Take the lines below beginning at the line that has "This screenshot has height=405, width=586." and stopping after the line that has "Task: Select year 2020年 in the year selector", and print them exactly as they are, with no other lines.

=== Available data ===

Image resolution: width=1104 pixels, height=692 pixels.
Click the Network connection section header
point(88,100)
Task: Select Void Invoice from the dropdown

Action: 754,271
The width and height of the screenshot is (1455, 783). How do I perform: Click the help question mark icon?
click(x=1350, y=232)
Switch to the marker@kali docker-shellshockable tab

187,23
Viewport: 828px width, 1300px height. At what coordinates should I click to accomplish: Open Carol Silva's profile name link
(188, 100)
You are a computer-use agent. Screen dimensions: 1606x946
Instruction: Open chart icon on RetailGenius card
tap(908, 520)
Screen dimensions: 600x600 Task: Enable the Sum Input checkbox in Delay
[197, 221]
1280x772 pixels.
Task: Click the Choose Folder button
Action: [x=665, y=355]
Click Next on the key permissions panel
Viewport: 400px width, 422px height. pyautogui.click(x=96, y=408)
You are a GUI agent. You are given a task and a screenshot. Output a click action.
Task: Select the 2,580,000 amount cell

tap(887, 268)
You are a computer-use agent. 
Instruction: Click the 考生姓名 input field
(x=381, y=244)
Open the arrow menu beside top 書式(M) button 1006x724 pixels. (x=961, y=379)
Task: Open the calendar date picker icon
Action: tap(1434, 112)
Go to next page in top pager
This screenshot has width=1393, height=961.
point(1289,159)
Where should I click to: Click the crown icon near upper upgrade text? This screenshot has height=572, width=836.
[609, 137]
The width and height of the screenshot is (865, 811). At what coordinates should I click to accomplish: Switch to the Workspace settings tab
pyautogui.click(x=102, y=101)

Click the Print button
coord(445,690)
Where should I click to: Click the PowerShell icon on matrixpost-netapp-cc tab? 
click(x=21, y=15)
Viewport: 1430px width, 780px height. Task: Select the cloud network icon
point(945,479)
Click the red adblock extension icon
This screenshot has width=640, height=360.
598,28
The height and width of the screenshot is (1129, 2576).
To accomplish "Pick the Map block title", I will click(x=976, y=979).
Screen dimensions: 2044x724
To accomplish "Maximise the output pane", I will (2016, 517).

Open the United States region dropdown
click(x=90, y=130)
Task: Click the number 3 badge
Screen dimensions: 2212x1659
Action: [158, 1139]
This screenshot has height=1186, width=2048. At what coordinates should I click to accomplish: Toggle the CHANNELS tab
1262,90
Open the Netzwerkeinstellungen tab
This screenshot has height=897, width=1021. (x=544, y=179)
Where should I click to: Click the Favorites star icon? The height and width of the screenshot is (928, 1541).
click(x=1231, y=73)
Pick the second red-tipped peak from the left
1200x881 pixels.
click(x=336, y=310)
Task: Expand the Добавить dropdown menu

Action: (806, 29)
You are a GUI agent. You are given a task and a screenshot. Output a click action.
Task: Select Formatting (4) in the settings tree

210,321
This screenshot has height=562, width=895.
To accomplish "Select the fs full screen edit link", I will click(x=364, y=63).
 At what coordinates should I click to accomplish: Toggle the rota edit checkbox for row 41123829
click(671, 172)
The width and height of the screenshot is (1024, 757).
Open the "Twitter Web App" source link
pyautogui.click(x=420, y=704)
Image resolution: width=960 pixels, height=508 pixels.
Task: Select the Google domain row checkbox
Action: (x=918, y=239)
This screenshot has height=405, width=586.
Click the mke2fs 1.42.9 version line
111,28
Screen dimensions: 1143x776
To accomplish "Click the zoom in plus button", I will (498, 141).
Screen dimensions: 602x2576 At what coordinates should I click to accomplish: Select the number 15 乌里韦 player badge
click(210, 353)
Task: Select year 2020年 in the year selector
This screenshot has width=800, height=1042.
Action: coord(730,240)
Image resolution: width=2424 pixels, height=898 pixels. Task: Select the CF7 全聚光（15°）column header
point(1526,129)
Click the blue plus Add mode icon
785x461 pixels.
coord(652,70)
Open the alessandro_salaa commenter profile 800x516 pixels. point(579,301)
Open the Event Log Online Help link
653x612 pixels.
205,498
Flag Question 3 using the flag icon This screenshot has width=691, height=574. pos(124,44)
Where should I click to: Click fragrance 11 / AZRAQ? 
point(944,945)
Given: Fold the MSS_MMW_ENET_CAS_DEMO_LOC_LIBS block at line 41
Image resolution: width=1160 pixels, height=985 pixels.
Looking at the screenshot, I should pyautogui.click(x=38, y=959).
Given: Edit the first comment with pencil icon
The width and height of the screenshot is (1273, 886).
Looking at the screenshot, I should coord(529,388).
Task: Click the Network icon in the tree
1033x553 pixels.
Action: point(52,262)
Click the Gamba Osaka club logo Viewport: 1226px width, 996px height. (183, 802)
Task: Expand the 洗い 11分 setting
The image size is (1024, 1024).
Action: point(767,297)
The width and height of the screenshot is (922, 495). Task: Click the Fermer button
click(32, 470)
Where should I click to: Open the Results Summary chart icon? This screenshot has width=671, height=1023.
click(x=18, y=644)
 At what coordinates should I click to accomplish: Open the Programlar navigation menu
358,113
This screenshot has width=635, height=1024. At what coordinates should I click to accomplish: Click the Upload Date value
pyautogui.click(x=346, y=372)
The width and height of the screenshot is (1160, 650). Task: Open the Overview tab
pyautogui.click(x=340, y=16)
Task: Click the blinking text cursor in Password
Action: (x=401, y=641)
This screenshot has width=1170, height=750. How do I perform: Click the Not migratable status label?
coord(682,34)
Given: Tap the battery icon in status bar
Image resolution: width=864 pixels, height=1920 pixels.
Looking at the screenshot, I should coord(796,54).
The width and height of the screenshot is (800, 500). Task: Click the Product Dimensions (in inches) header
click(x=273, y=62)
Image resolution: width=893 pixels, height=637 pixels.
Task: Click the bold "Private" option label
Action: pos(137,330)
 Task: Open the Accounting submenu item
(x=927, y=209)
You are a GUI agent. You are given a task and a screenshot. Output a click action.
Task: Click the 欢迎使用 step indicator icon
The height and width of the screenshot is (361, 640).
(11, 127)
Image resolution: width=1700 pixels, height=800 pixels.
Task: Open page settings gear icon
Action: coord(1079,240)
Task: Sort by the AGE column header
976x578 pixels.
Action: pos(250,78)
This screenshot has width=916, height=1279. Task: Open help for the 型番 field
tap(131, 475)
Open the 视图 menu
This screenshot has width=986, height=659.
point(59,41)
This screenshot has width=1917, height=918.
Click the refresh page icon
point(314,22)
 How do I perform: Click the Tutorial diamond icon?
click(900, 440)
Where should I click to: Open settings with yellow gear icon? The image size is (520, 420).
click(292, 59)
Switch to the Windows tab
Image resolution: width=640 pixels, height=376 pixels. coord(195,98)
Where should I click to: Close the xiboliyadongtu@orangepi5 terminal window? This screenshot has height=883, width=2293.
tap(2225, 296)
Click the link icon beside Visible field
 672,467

===

__Result for this task__.
This screenshot has height=405, width=586.
Click the mke2fs 1.42.9 version line
111,28
Screen dimensions: 1143x776
To accomplish "Click the zoom in plus button", I will (498, 141).
Screen dimensions: 602x2576 At what coordinates should I click to accomplish: Select the number 15 乌里韦 player badge
click(210, 353)
Task: Select year 2020年 in the year selector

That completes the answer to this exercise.